Ein Verlag der Edel Germany GmbH

Copyright © Edel Germany GmbH,

Neumühlen 17, 22763 Hamburg

www.edel.com

 

Text: Annette Roeder

Illustration: Stefanie Jeschke

Projektkoordination und Lektorat: Esther Kalb

Covergestaltung: Janina Michna unter Verwendung einer Illustration von Stefanie Jeschke

ePub-Konvertierung: Datagrafix GmbH, Berlin

 

Alle Rechte vorbehalten. All rights reserved.

Das Werk darf – auch teilweise – nur mit Genehmigung des Verlages wiedergegeben werden.

für W.

Hundeleben

Gutti gähnt. Bettel hat ihn wach gerüttelt. Pünktlich zur Abendrunde. Auf den kleinen Streber ist Verlass. Wird sicher mal ein guter Hütehund. Gutti kriecht aus der Hundehütte. Streckt sich. Auf geht’s. Am Gemüsegarten entlang zum Kaninchenstall. Gutti hebt das Hinterbein. Pinkelt an die Seitenwand: GUTTIWARDA! Dann mopst er Hase vom Stall ein Möhrchen. Lecker UND gut für die Zähne. Kauend trottet Gutti weiter. Nächster Stopp bei Schwein Odysseus. Guttis Kumpel hat ’nen neuen Witz auf Lager. Muss Gutti unbedingt Walliser erzählen. Auch wenn der Widder nur Bauernhof versteht. Auf der Weide grinst Gutti Lola-Bé und Lilly-Bé an. Die Mädels kichern und kriegen rosa Wolle. Süß. Herde komplett? Nein, eins fehlt. Natürlich das schwarze Schaf. Ah, da steht es ja. Abseits der Ulme im Backenklee. Nun schnell zum Stall. Mamakuh Helga hat das Kälbchen in ihre Box geschmuggelt. Ist verboten, aber Gutti wird ein Auge zudrücken. Der Bauer muss ja nicht alles wissen. Noch ein Blick in den Heuschober. Lautlos schleicht sich Gutti an seine Leibfeindin heran. Die Mieze schnurrt im Schlaf. Gutti pustet ihr den Möhrchenstrunk ins Ohr. Elisabeth I. springt auf. Faucht. Gutti duckt sich unter ihren Krallen weg. Lachend zieht er Leine.

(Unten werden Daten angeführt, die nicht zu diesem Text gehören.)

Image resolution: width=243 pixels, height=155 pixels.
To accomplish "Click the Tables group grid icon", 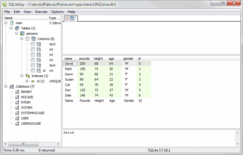I will (17, 28).
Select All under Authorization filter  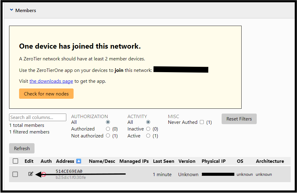[x=108, y=122]
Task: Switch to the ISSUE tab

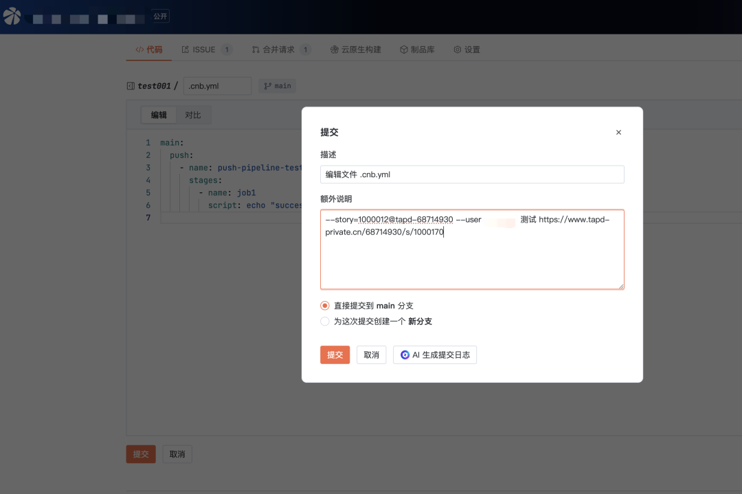Action: pyautogui.click(x=204, y=49)
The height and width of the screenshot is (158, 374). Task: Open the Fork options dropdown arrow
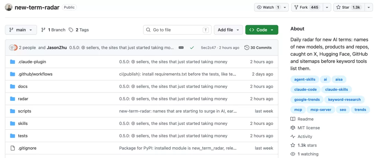327,7
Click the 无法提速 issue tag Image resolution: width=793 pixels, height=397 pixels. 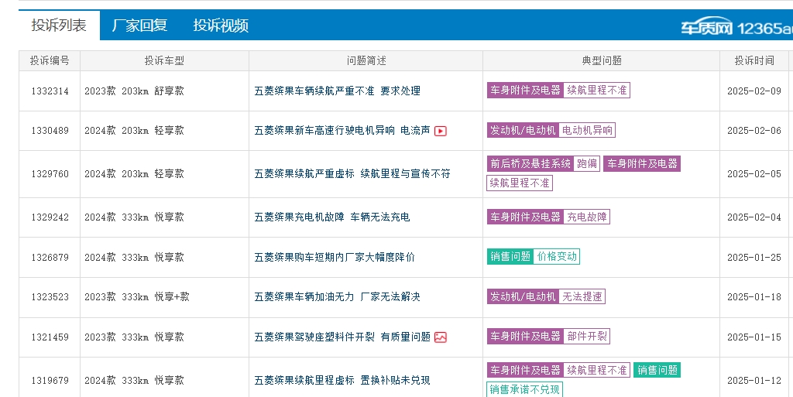582,297
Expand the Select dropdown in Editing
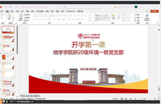161x104 pixels. click(x=138, y=20)
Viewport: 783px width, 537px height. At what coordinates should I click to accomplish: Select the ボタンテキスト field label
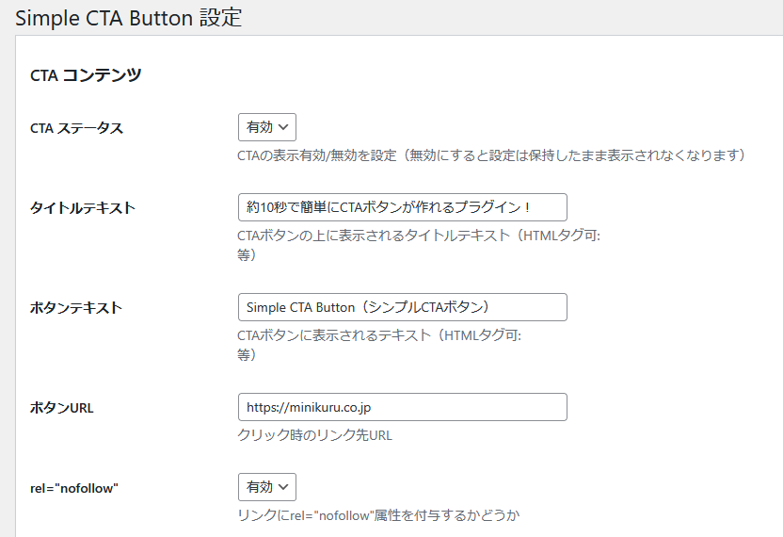point(76,308)
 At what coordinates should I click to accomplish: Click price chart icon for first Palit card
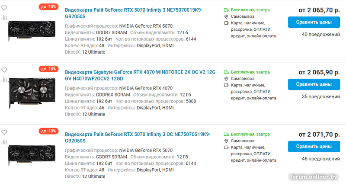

Auf dem Misthaufen kräht der Federling alle zum Abendbrot zusammen. Hoffentlich ist schon ordentlich was im Napf. Gutti leckt sich über die Lefzen. Er freut sich schon auf den kommenden Tag. Morgenrunde, Abendrunde und zwischendrin mit Vicki toben. Das Hundeleben auf Baskeltorp könnte schöner nicht sein!

Kapitel 1

Zuerst den Kopf oder den Popo? Das war hier die Frage. Dr. Winnewurp drehte den Regenwurm in seinen großen Händen und beschnüffelte ihn von allen Seiten. Was für ein Jahrhundert-Regenwurm! Gute zwanzig Zentimeter lang, schön schleimig und doch nicht wabbelig. Fünf Jahre hatte das Prachtstück bestimmt auf dem Gürtel. Und dann dieser Duft! Der Geruch von fauligem Holz und Misthaufen ließ Winnewurp die Spucke im Maul zusammenlaufen. Ein echtes Festmahl! Genau richtig, um das erste eigene Zuhause zu feiern. Gestern Abend war er endlich mit allem fertig geworden und dann mausemüde ins Moos gefallen. Dr. Winnewurp hielt inne und blickte sich stolz in seinem Wohnkessel um. Die Wände glänzten wie nackte Welpenbäuchlein. Zur Zierde hatte Winnewurp sogar ein paar Strohblumen in die Erdritzen gesteckt. Das sollte ihm mal jemand nachmachen! Selbst der dicke Moosteppich auf dem Boden war faltenlos. Trotz seiner schlechten Augen legte Winnewurp Wert auf solche Kleinigkeiten. Gleich nebenan wartete die gut gefüllte Vorratskammer. Mehrere Meter Gang würden ihn auch in Zukunft mit frischen Würmern versorgen. Und über alledem thronte ein Maulwurfshügel, der sich sehen lassen konnte. Eine solch sorgfältige Anlage brauchte ihre Zeit. Von der mühseligen Suche nach einem geeigneten Platz gar nicht zu reden. Zugegeben, es gab bessere Wohnlagen auf der Baskeltorper Weide als Pfosten 221B im Backenklee. Aber die waren entsprechend heiß umkämpft. Und Winnewurp wollte sich weder mit seinen Kollegen um einen Bauplatz streiten noch ihnen alle Rüssel lang auf dem Gang begegnen. Im Gegenteil. Er wollte einfach nur in aller Ruhe seine Regenwürmer verspeisen. Und zwar jetzt. Popo voran! Die Entscheidung war getroffen. Winnewurp sog noch einen tiefen Atemzug des modrigen Dufts ein, öffnete das Maul, streckte die Zunge heraus, um den ersten Happen Schleim zu schlecken … als plötzlich ein Brocken Erde darauf fiel.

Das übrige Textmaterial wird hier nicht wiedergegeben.